Honnêtement. Sans rire. Cela ne fait pas un dialogue. A peine un chant. Troué. Canon toujours repris. Bégaiement. Mots de tout le monde devenus mots de personne. C'est à la fois très drôle et haletant. Quasi. (Ces dernières lignes sont un pastiche de Gailly).

Âge, trucages

Trente ans qu'Alain Resnais n'était pas allé à Cannes : la dernière fois remonte, sauf erreur, à Mon oncle d'Amérique, 1980. Resnais a aujourd'hui plus de 80 ans. Depuis le triomphe d'On connaît la chanson (1997), il est devenu un paradoxe : un expérimentateur populaire, le seul de tout le cinéma français. Mais pas du cinéma mondial : les hasards du calendrier cannois inviteraient à risquer une comparaison avec Quentin Tarantino, dont Inglourious Basterds sera montré à la presse demain matin mercredi 20 («a été montré», plutôt, à l'heure où vous lirez ces lignes).

C'est une autre merveille des Herbes folles, la profusion de ses inventions formelles. J'ai déjà parlé des effets de texte, à l'image et à l'oreille. La voix off de Baer rencontre par endroits les pensées des personnages. Ailleurs, celles-ci ouvrent une bulle dans un coin de l'image, en un trucage délicieusement désuet. Le monde est un décor, une maquette, dont l'indiscipline des mouvements d'appareil – trajets en grue, immenses plongées, zooms brutaux – vient dénuder les cloisons, accuser la solitude des petits corps, changer la banlieue en Espace.

C'est merveille, mais c'est ce qui surprend le moins dans Les Herbes folles. Ou plutôt, c'est ce qui rapproche le film de Resnais de ceux vus au cours de cette première semaine cannoise. La lumière vive d'Eric Gautier évoque celle qu'il a composée pour Taking Woodstock (Ang Lee, Compétition officielle). Les bulles dans l'image sont aussi celles d'Independencia (Raya Martin, Un Certain Regard).
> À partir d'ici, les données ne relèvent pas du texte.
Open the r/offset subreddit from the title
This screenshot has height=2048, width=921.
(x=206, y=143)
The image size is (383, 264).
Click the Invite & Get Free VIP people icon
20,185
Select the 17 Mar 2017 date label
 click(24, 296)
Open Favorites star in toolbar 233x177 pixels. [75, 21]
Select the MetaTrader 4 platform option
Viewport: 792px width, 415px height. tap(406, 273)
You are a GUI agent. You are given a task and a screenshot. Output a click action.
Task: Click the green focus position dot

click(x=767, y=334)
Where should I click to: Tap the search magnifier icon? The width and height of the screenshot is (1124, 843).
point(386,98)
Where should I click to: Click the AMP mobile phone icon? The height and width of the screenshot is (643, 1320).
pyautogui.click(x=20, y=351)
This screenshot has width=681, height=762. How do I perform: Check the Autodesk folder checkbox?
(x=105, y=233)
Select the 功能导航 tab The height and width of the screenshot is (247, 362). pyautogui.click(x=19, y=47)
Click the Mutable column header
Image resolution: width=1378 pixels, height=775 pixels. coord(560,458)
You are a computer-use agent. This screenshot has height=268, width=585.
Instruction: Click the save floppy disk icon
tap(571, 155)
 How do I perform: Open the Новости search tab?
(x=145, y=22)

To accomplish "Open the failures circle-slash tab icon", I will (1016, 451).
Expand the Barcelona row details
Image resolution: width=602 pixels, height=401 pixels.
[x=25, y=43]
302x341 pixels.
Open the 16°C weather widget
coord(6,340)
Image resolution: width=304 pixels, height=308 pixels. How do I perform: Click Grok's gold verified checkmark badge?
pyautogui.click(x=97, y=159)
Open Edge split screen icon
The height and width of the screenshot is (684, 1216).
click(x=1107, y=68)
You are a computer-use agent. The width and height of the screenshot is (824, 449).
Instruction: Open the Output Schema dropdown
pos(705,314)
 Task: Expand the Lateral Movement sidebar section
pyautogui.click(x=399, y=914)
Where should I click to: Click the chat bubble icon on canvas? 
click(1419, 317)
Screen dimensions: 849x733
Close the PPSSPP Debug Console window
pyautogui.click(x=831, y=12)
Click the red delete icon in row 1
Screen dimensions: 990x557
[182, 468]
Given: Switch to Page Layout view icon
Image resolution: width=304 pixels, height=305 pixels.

Les effets de typo ont leurs jumeaux dans Vincere (Marco Bellocchio, Compétition).

Dans toute l'histoire de cet art, le cinéma de notre temps est un de ceux qui ont le plus obstinément tenté d'accorder la tradition et la recherche, le réalisme primordial de l'appareil cinématographique et la fantasmagorie des effets spéciaux. Unité du documentaire et de la fiction : comme genres, et surtout comme postulations d'art. C'est l'un des traits qui rapprochent notre époque du muet : naïveté (ironique ?) de la narration, audace de l'invention formelle. Autant dire qu'à sa manière, chaque cinéaste se rêve aujourd'hui en expérimentateur populaire ? Autant le dire. Sauf que tous n'ont pas la chance d'être Resnais ou Tarantino.

Angoisse, plaisir

Comme beaucoup de films de Resnais, Les Herbes folles est un film de comique et de terreur. De désespoir et de divertissement. Pourquoi Dussolier s'énerve-t-il comme ça ? Pourquoi insiste-t-il tant pour rencontrer Marguerite ? Est-il un ex-assassin ? Mais non, il est si doux, si confiant... Le casting rassure, les couleurs sont acidulées, mais pourquoi phrases et scènes s'arrêtent-elles en cours de route ? Et pourquoi la caméra monte-t-elle si haut ? Et l'avion des dernières minutes, vers quel abîme fonce-t-il ?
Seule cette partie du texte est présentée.